UPDATE: Thinking about it more, if you were a prospective homeowner, coming into an association that banned guns, you probably don’t have a case, because you willingly agreed to surrender your rights. If you were an existing homeowner within an association, and that association votes to ban guns, I think you may have a case. You may have contracted to abide by the dictates of the homeowners association when you bought the house, but I think a reasonable argument could be made that can’t extend so far as to deprive one of constitutional rights.

12 thoughts on “Can Condos Ban Guns?”

  1. IMHO, no association should be allowed to put one in the position to choose between living somewhere and surrendering a civil right.

    This would be no different than an association saying to its members, “People of all religions are allowed here, but the practicing of Judaism is not permitted.”

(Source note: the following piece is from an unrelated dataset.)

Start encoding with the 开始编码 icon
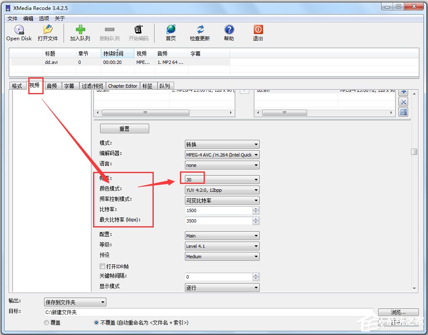The width and height of the screenshot is (428, 335). (x=138, y=33)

  2. Depriving or conspiring to deprive people of their civil rights by offering them a contract under which they can elect to waive those rights seems like a pretty bizarre charge.

    But then, depriving a person of his civil rights by declining to do business with him is also a pretty bizarre charge, and it’s just the kind of thing the CRA was written to criminalize, so who knows?

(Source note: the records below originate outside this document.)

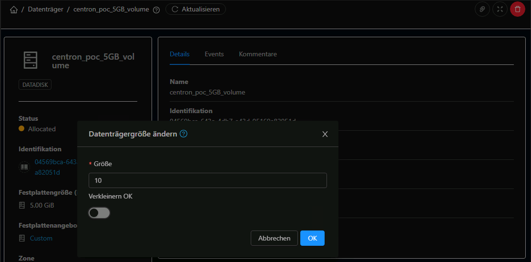The image size is (531, 262).
Task: Click the disk icon beside Custom offering
Action: point(22,238)
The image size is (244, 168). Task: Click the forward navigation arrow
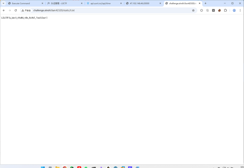coord(10,10)
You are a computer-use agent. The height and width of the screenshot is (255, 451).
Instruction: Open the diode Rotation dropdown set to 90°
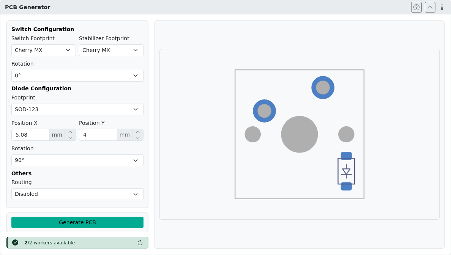[77, 160]
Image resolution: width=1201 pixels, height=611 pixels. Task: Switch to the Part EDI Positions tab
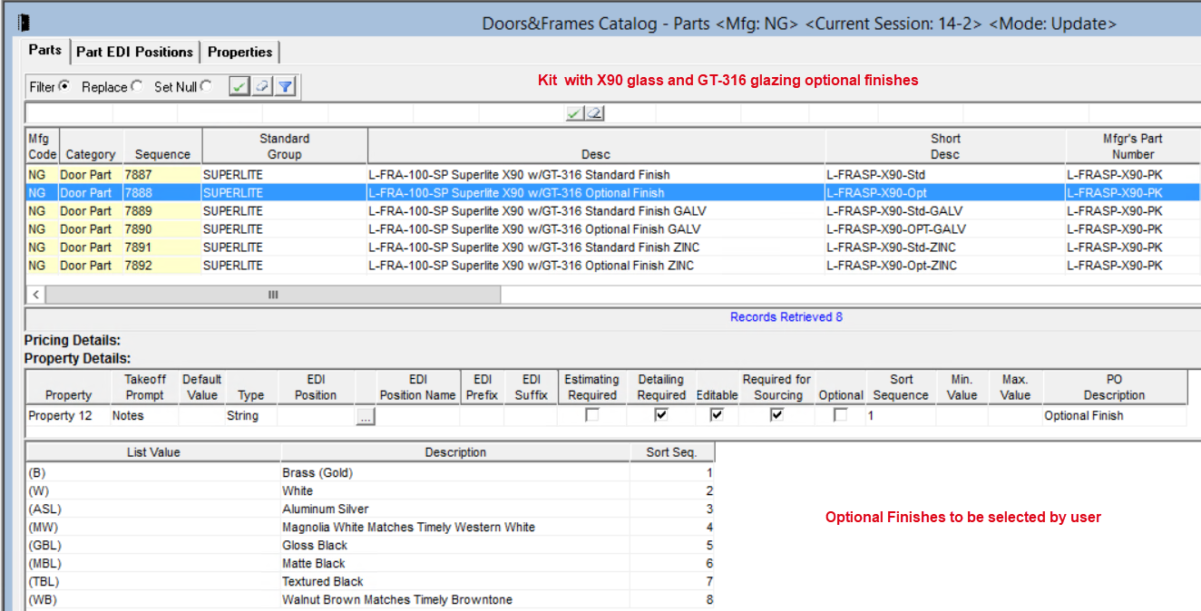[x=134, y=52]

  3. I have more of a problem with it if it is an HOA or Condo Association than if it is a rented location. But, how would people react if they wanted to ban:
    – Muslims
    – Books
    – Computers
    – People of certain ethnic ancestries
    – People who are not on a pre-approved list from visiting
    – People of a particular political persuasion

    If it is a constitutionally guaranteed right, and you truly own your property, how can they legally strip you of that right?

  4. Contracts that are violations of civil rights are unenforceable – cf, CC&R’s that mandate you only sell to ‘white people’. So no, the condo can’t limit the second amendment.

    And why should they? Could they limit your first amendment rights and say, e.g., that you could not blog from the privacy of your home, or read the ‘wrong kind of newspaper’ there? Or that you forfeit your fourth amendment rights simply by living there?

  5. Sure they can.

    Remember, the Constitution is a Living Document. It means whatever judges say it means.

  6. It is still ok for boarding houses to ban single men. It is still ok for university dorms to discriminate based on gender. It is still ok to discriminate in scholarships, hiring, and promotion on the basis of race. It is ok for the government to give a hiring preference for the disabled, discriminating on the basis of disability. It is ok to discriminate against equally qualified younger candidates for employment.

    Why would gun rights get more weight than equal treatment on the basis of race or health?

  7. About 20 out of 70+some units here are rentals, but creating a set of CC&R’s just to ban guns, something that is a constitutional right, would be counterproductive — and amending existing ones out of spite would be expensive. It IS expensive to draw up new CC&R docs because you got a lot of pages to read and process and Lawyers who specialize in real-estate law have to be intimately involved.
    People who own a condo unit for investment and rent it out don’t have a lot of choices about who they can NOT rent-to as long as their basics are good, that’s standard civil-rights stuff and guns are a part of it – but with guns it’s more like DADT.
    Also with guns-and-condos, Rule #4 is a real standout with the, “Every bullet has a lawyer attached” caveat. I have precious few directions here that I can let one go without impacting my neighbors – talk about living in a glass house.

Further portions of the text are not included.